Горбатый карлик рыдал в ночлежке, мешая прочим уснуть, Внезапно вспомнив, скрипя зубами, в дыму и мраке Те дни, когда капитаном был он и в дальний трогался путь, Грыз мундштук и помнил девушку из Нагасаки.
И был его китель белее снега, и рука, смугла и тверда, Держала крепко все то, что в жизни необходимо. Встречали ласковые, как гейши, портовые города, Все было в кайф, но чужие крылья свистели мимо.
А полет журавлика так же прям, Как и тысячу лет назад, Мирозданью плевать, кто в небесный сад, Кто на нары... Все равно полет журавлика прям, Как и тысячу лет назад, Так улетай, журавушка, улетай — Сайонара...
На халяву сладок и уксус — этот тезис с детства знаком Всем умным мира, чьи морды в сале, чье право свято Питаться чужими живыми снами, давясь кровавым куском Смурно и слепо, как вошь в окопе грызет солдата.

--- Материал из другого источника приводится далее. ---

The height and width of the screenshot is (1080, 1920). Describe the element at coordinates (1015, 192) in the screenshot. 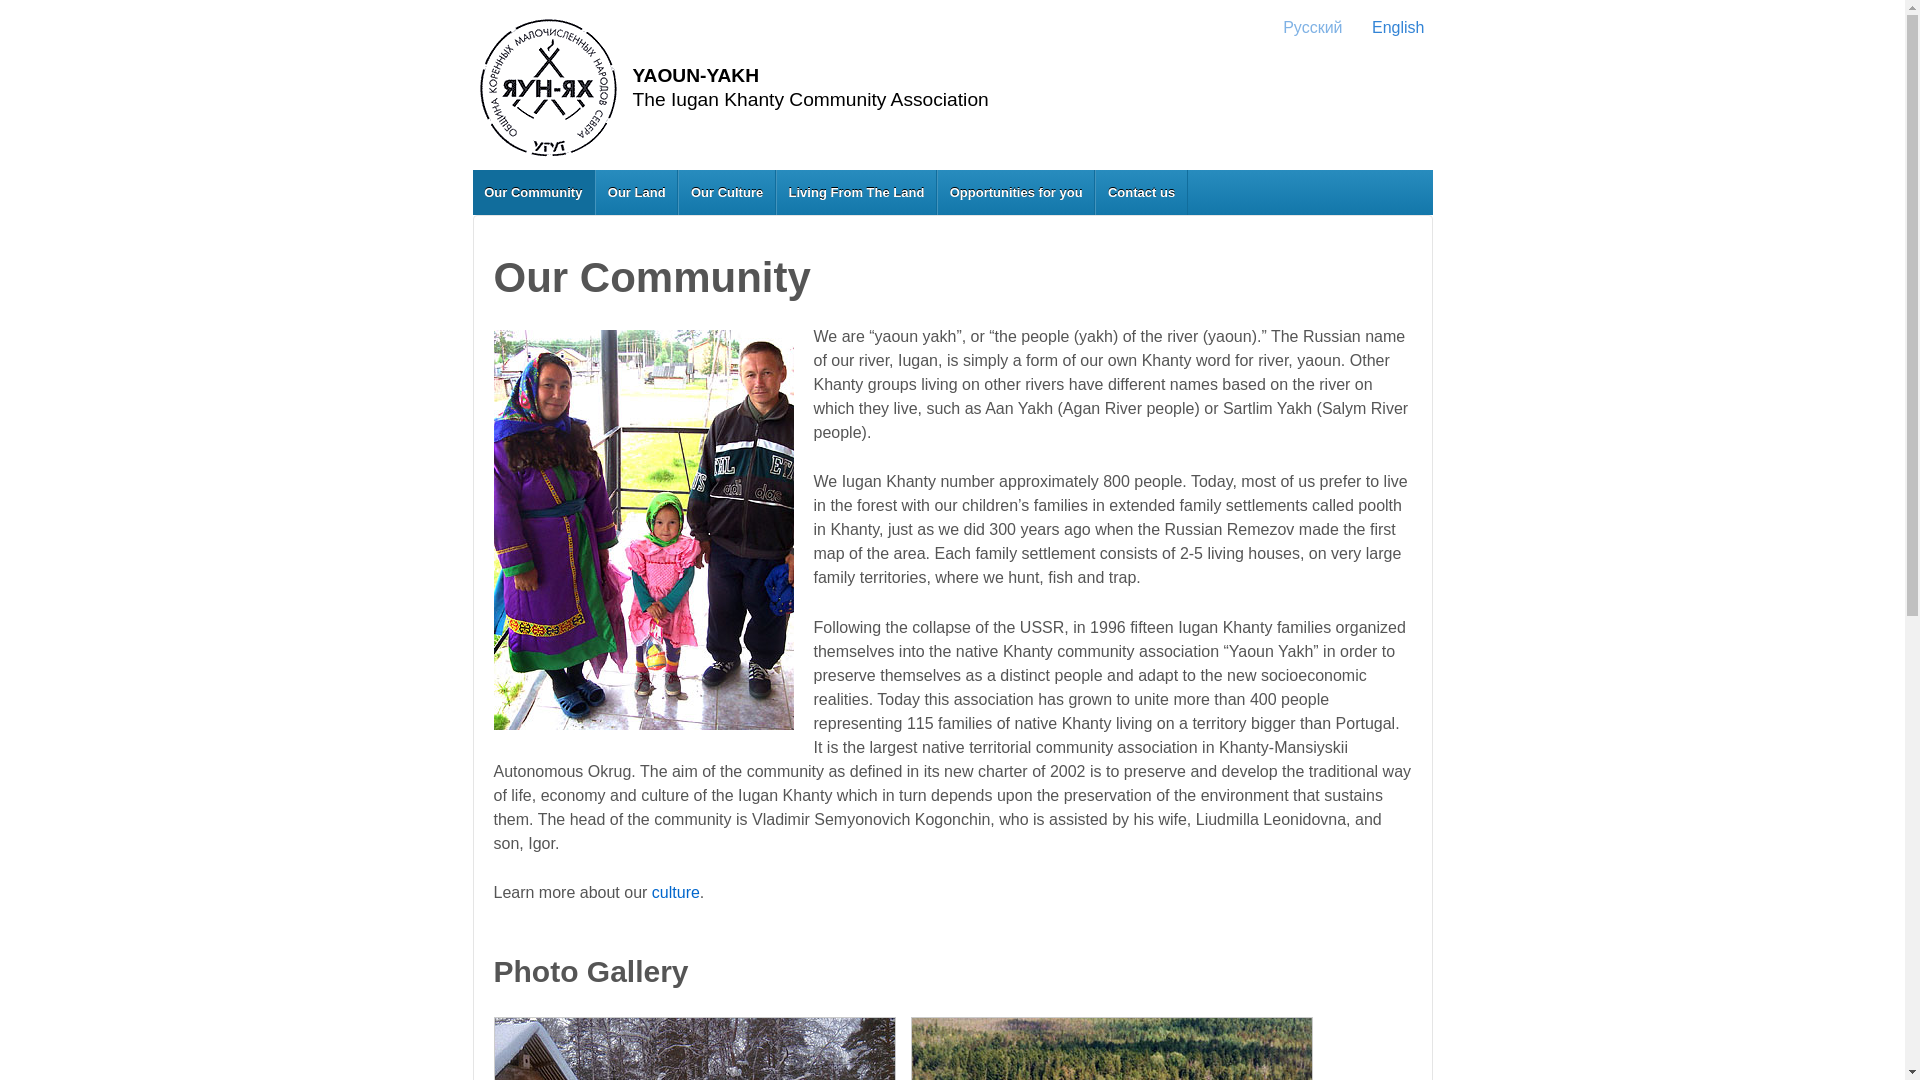

I see `Opportunities for you` at that location.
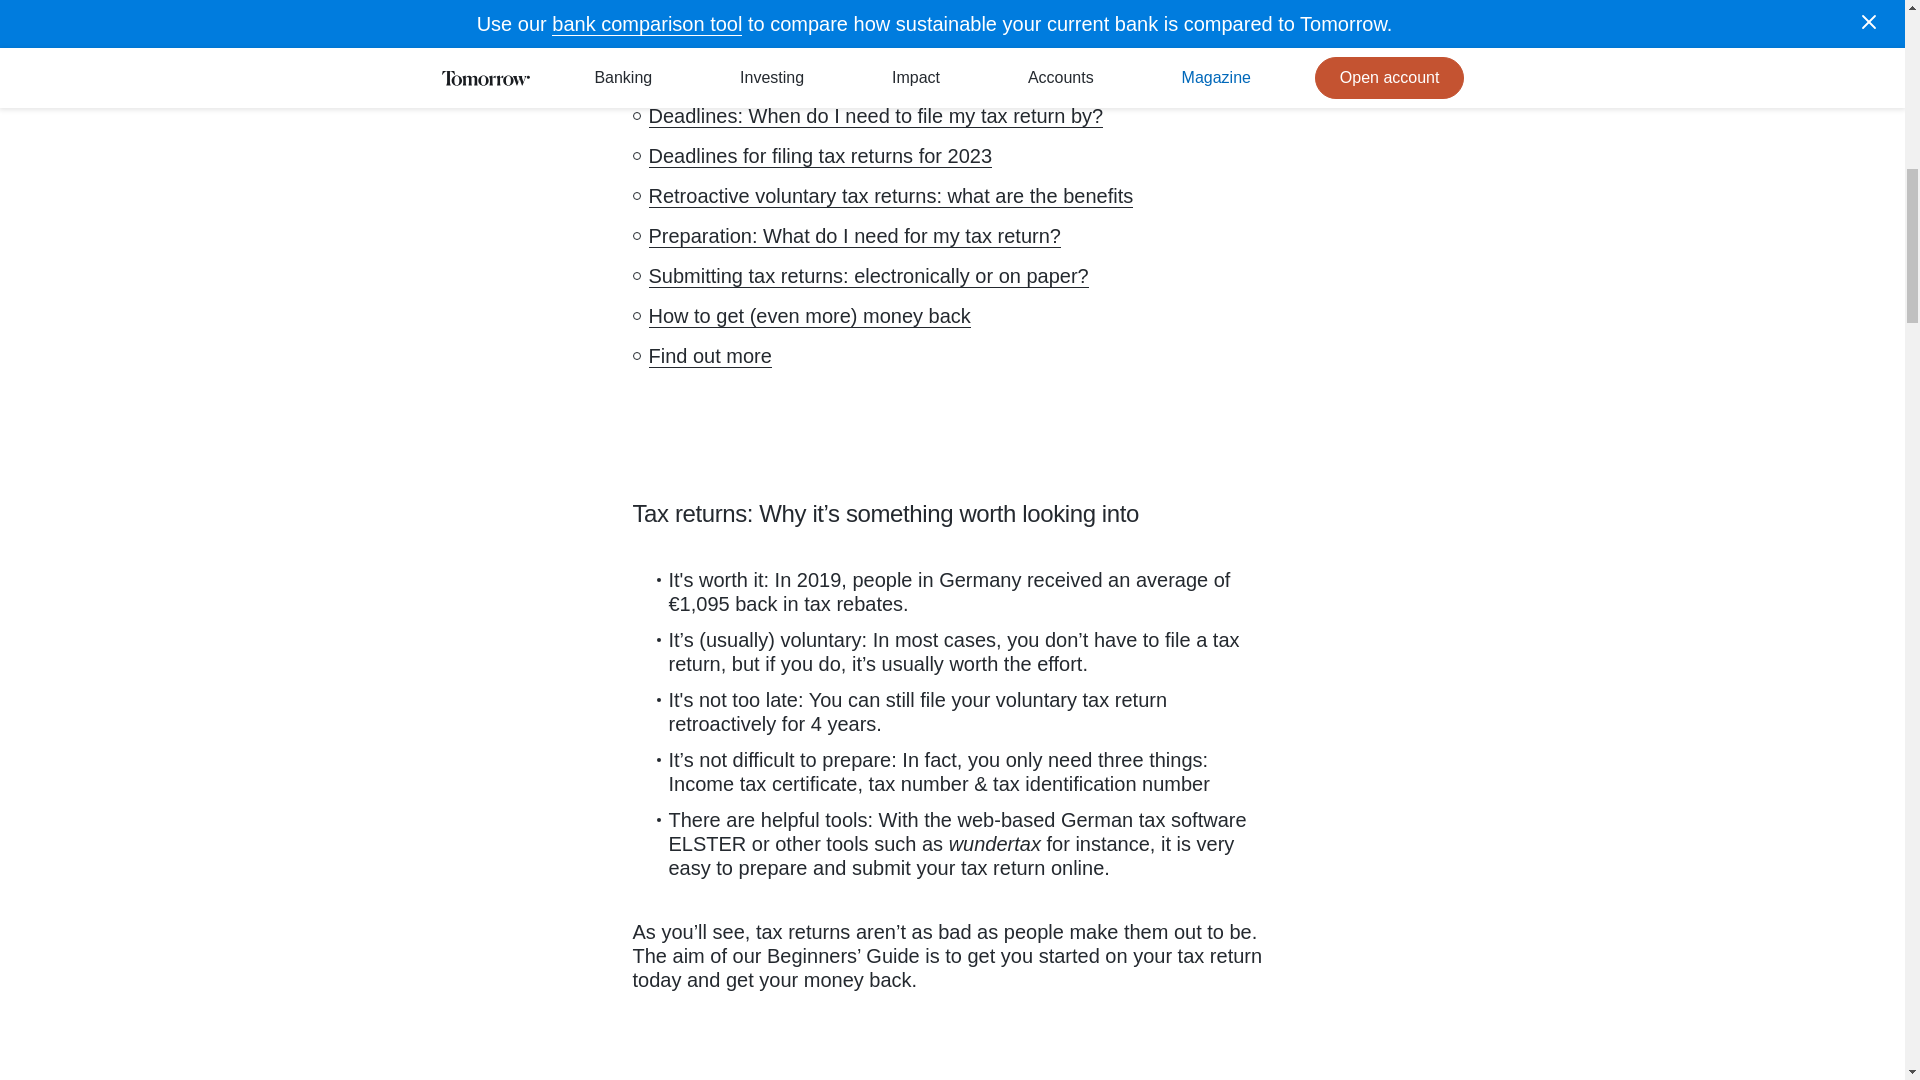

А с тобой все будет просто и больно, как укус гремучей змеи: Проснешься ночью с угрюмым знаньем, что взлет доступен. Навстречу радугой брызнут звезды и изрежут щеки твои, Лети, журавушка, — грудь Вселенной туга, как бубен.
А полет журавлика так же прям, Как и тысячу лет назад, Мирозданью плевать, кто в небесный сад, Кто на нары... Все равно полет журавлика прям, Как и тысячу лет назад, Так улетай, журавушка, улетай — Сайонара...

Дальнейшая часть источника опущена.